# INFORMATION SHOWN

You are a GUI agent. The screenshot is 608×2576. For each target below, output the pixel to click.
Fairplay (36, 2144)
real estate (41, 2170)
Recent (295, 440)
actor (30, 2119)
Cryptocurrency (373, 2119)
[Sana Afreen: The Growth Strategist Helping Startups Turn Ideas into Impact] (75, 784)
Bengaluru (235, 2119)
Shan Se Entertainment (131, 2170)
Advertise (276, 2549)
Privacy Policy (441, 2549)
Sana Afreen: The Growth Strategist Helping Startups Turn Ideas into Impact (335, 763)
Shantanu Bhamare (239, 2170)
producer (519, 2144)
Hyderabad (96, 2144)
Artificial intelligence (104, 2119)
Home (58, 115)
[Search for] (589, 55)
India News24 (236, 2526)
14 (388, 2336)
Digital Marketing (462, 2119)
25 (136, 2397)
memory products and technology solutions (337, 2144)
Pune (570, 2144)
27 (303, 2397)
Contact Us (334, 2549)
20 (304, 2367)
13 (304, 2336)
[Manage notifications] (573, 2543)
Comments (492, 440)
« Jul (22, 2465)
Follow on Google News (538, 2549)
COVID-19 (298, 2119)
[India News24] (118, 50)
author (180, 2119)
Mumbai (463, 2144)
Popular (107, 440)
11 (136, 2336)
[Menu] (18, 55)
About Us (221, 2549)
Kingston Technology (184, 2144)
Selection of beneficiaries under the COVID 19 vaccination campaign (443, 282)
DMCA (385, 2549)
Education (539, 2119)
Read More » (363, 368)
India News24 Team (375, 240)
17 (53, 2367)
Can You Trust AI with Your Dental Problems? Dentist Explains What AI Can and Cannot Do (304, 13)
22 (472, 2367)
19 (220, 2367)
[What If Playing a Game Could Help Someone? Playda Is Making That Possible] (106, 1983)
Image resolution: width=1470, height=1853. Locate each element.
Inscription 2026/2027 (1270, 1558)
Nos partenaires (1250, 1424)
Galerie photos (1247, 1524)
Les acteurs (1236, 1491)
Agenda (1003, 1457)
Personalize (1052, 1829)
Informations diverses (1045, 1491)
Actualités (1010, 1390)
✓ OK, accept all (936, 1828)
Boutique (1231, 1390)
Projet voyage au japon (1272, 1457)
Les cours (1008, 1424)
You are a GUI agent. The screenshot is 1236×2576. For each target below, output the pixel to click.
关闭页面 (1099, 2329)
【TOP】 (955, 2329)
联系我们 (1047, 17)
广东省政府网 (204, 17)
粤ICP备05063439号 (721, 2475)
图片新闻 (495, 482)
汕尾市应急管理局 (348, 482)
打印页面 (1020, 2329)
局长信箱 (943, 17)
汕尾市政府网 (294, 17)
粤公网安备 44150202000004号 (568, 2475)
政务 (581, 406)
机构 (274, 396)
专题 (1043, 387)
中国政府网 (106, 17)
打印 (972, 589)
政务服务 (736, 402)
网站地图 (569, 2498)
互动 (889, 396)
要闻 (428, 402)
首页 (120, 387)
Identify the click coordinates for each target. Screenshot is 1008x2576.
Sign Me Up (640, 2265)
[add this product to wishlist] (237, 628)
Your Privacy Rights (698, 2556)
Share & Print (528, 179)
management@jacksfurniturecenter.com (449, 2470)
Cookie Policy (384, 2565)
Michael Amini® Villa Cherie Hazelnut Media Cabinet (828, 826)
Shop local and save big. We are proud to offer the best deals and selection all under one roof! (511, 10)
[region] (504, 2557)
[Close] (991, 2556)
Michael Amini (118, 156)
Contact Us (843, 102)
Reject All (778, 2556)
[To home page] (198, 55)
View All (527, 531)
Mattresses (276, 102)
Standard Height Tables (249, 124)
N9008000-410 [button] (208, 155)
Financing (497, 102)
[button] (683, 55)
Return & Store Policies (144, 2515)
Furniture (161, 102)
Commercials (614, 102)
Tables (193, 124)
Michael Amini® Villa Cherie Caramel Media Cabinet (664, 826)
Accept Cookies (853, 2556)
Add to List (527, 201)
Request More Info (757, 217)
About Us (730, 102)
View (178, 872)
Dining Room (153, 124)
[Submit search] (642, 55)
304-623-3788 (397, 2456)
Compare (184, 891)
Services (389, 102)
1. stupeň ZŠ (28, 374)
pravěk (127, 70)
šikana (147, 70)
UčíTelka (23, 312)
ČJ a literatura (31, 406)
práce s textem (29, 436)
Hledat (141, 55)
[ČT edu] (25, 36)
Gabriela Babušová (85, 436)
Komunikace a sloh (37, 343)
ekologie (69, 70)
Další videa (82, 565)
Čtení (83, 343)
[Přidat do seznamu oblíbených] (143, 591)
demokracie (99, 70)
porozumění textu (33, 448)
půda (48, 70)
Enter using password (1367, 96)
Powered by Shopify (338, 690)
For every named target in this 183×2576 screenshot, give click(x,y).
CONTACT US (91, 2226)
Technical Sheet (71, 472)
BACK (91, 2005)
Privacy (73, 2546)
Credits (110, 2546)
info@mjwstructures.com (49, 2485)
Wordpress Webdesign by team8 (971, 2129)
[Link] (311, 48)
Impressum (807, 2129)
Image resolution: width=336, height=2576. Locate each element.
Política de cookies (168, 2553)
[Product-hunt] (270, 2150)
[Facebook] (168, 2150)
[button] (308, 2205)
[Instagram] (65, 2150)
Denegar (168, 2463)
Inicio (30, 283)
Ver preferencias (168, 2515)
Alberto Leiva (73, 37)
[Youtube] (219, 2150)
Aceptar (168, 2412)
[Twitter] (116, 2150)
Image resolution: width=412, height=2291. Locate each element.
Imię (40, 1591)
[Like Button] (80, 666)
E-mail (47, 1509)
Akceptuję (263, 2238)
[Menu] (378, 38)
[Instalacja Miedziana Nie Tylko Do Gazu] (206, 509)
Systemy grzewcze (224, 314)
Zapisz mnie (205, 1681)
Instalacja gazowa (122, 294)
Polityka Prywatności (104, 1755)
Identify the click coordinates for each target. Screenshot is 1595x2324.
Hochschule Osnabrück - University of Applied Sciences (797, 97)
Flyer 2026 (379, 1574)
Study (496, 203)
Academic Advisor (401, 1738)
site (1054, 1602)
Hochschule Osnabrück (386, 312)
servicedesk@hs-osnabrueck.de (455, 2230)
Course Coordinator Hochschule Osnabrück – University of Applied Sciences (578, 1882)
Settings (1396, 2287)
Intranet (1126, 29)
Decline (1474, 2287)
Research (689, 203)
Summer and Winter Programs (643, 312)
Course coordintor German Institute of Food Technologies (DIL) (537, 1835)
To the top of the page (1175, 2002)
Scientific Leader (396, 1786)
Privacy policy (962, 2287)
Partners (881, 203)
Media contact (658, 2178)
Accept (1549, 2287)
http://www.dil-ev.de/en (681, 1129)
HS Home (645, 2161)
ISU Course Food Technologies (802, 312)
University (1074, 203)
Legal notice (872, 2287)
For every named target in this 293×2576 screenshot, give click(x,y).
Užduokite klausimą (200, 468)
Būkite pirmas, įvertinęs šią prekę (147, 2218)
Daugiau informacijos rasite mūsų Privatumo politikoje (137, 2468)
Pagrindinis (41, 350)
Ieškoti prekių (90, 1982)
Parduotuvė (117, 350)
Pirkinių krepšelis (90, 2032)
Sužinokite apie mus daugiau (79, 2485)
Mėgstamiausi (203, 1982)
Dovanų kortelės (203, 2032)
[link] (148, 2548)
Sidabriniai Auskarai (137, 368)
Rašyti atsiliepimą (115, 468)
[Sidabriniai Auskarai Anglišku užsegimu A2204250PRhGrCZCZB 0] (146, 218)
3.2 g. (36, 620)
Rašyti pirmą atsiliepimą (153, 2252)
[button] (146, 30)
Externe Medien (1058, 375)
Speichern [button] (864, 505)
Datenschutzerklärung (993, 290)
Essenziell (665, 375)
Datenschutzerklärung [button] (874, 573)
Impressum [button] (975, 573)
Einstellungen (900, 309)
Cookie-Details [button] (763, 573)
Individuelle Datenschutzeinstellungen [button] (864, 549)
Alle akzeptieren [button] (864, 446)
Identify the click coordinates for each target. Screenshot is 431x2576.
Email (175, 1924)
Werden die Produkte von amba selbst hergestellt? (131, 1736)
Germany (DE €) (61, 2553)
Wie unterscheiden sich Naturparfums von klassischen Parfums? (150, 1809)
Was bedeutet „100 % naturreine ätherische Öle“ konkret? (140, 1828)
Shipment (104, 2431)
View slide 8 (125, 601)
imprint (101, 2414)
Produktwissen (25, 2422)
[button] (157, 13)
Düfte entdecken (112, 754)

# EXERCISE DESCRIPTION
Using the data above, reproduce exactly the lines between those holding "[Youtube] (219, 2150)" and "Study (496, 203)", inclusive, and no others.

# RESPONSE BOX
[Youtube] (219, 2150)
Aceptar (168, 2412)
[Twitter] (116, 2150)
Image resolution: width=412, height=2291. Locate each element.
Imię (40, 1591)
[Like Button] (80, 666)
E-mail (47, 1509)
Akceptuję (263, 2238)
[Menu] (378, 38)
[Instalacja Miedziana Nie Tylko Do Gazu] (206, 509)
Systemy grzewcze (224, 314)
Zapisz mnie (205, 1681)
Instalacja gazowa (122, 294)
Polityka Prywatności (104, 1755)
Identify the click coordinates for each target. Screenshot is 1595x2324.
Hochschule Osnabrück - University of Applied Sciences (797, 97)
Flyer 2026 (379, 1574)
Study (496, 203)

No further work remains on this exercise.